* [Activity]:
Write the entries below out again without a single difference.
:: Materials provided
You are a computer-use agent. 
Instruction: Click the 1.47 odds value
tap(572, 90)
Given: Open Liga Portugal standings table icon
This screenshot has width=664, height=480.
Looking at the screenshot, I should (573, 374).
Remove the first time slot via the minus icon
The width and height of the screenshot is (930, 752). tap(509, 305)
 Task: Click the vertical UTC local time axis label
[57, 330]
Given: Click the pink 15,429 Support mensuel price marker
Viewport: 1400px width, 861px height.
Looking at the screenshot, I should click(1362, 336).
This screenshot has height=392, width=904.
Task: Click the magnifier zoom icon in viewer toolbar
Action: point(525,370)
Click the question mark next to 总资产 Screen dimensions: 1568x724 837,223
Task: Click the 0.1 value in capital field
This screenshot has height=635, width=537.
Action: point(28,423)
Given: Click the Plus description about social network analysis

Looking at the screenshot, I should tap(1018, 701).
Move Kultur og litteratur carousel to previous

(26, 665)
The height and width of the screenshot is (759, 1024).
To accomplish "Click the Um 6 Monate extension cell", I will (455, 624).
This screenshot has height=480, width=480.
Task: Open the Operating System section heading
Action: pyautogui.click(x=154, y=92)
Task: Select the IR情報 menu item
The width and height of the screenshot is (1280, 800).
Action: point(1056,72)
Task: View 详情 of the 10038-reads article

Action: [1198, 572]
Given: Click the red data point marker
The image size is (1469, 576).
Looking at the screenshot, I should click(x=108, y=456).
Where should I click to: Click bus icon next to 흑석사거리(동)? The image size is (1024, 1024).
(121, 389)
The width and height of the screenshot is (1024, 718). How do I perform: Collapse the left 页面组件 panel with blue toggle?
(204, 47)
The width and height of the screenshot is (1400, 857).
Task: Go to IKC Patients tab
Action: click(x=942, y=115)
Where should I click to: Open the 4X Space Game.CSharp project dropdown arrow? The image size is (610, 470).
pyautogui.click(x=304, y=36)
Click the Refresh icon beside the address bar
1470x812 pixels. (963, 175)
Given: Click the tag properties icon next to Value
::::
* [Task output]:
You are a computer-use agent. 
Instruction: Click the 1.47 odds value
tap(572, 90)
Given: Open Liga Portugal standings table icon
This screenshot has width=664, height=480.
Looking at the screenshot, I should (573, 374).
Remove the first time slot via the minus icon
The width and height of the screenshot is (930, 752). tap(509, 305)
 Task: Click the vertical UTC local time axis label
[57, 330]
Given: Click the pink 15,429 Support mensuel price marker
Viewport: 1400px width, 861px height.
Looking at the screenshot, I should click(1362, 336).
This screenshot has height=392, width=904.
Task: Click the magnifier zoom icon in viewer toolbar
Action: point(525,370)
Click the question mark next to 总资产 Screen dimensions: 1568x724 837,223
Task: Click the 0.1 value in capital field
This screenshot has height=635, width=537.
Action: point(28,423)
Given: Click the Plus description about social network analysis

Looking at the screenshot, I should tap(1018, 701).
Move Kultur og litteratur carousel to previous

(26, 665)
The height and width of the screenshot is (759, 1024).
To accomplish "Click the Um 6 Monate extension cell", I will (455, 624).
This screenshot has height=480, width=480.
Task: Open the Operating System section heading
Action: pyautogui.click(x=154, y=92)
Task: Select the IR情報 menu item
The width and height of the screenshot is (1280, 800).
Action: point(1056,72)
Task: View 详情 of the 10038-reads article

Action: [1198, 572]
Given: Click the red data point marker
The image size is (1469, 576).
Looking at the screenshot, I should click(x=108, y=456).
Where should I click to: Click bus icon next to 흑석사거리(동)? The image size is (1024, 1024).
(121, 389)
The width and height of the screenshot is (1024, 718). How do I perform: Collapse the left 页面组件 panel with blue toggle?
(204, 47)
The width and height of the screenshot is (1400, 857).
Task: Go to IKC Patients tab
Action: click(x=942, y=115)
Where should I click to: Open the 4X Space Game.CSharp project dropdown arrow? The image size is (610, 470).
pyautogui.click(x=304, y=36)
Click the Refresh icon beside the address bar
1470x812 pixels. (963, 175)
Given: Click the tag properties icon next to Value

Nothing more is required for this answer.